== TASK PROMPT ==
Recast everything from the start of the records down to the line containing "This screenshot has height=489, width=700." as a numbered list, skipping blank lines and leaving out the pictures.
-- begin LISTING --
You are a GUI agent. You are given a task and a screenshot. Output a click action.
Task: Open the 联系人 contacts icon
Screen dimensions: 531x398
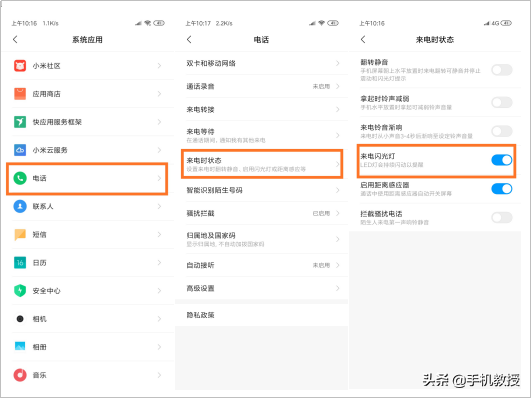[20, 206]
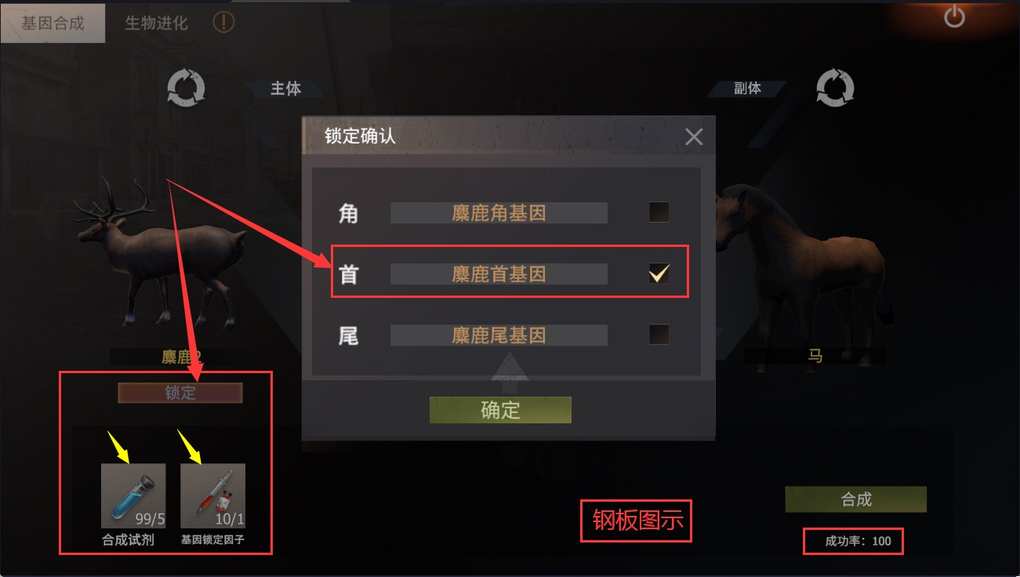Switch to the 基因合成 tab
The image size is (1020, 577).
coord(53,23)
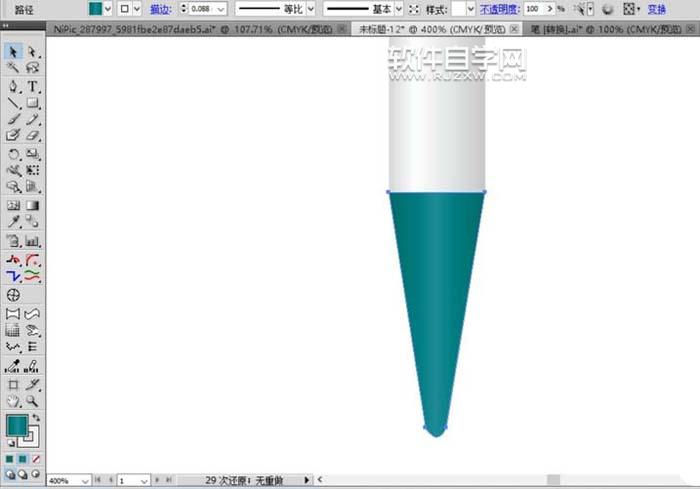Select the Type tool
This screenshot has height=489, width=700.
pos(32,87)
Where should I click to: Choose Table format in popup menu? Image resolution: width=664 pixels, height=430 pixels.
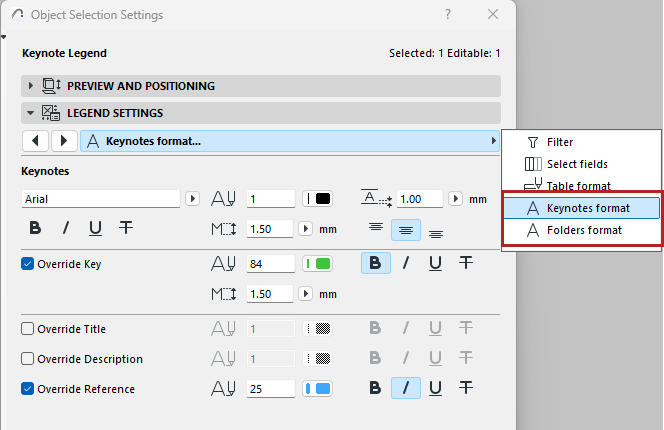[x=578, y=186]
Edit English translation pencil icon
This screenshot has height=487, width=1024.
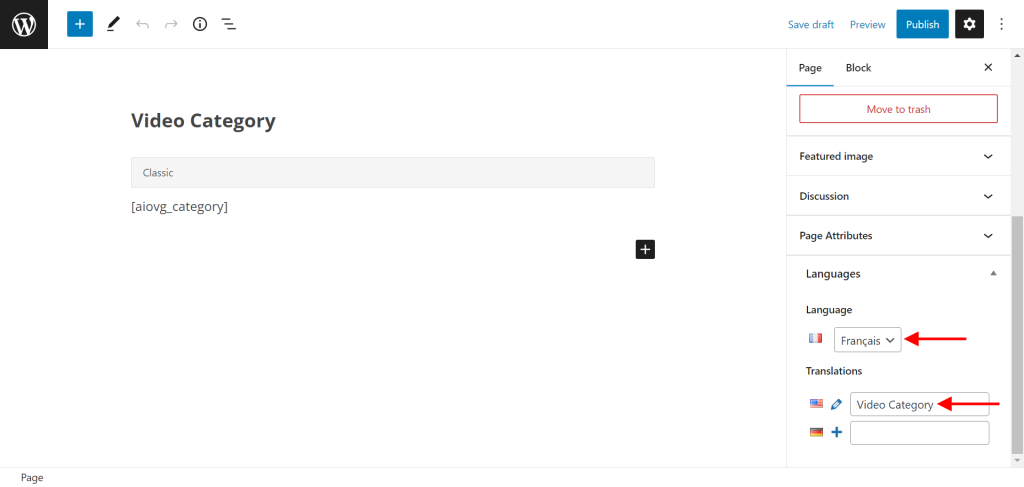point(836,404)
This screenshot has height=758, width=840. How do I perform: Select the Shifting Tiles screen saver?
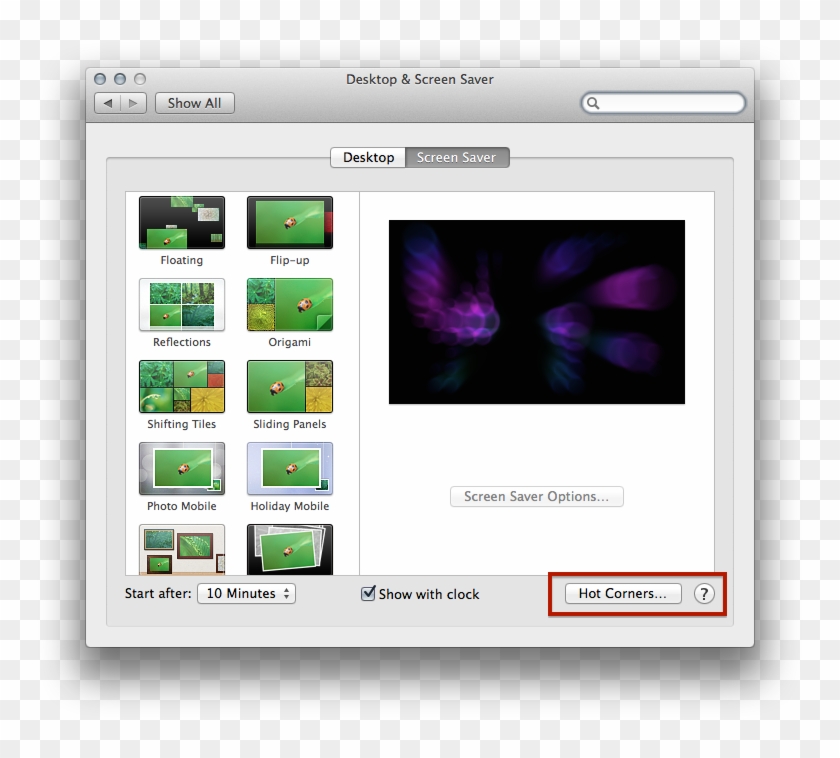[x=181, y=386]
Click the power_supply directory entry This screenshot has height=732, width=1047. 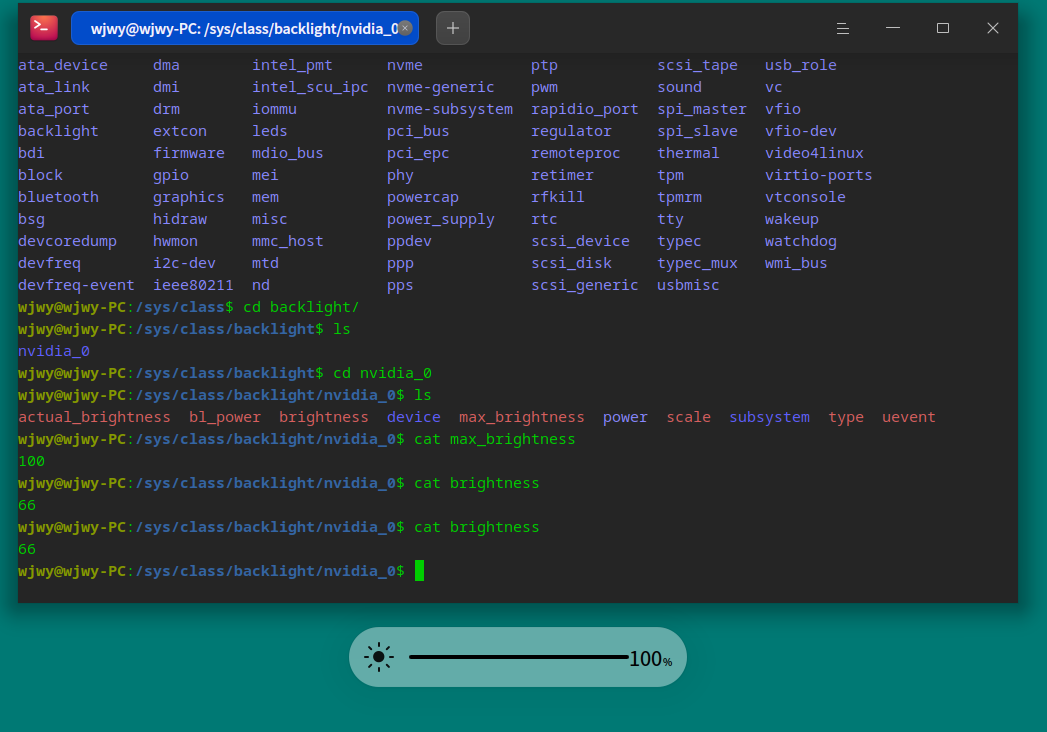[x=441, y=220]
-- end LISTING --
== COMPLETE RESPONSE ==
1. You are a GUI agent. You are given a task and a screenshot. Output a click action.
2. Task: Open the 联系人 contacts icon
3. Screen dimensions: 531x398
4. [20, 206]
5. Switch to the 基因合成 tab
6. The image size is (1020, 577).
7. coord(53,23)
8. Select the Type tool
9. This screenshot has height=489, width=700.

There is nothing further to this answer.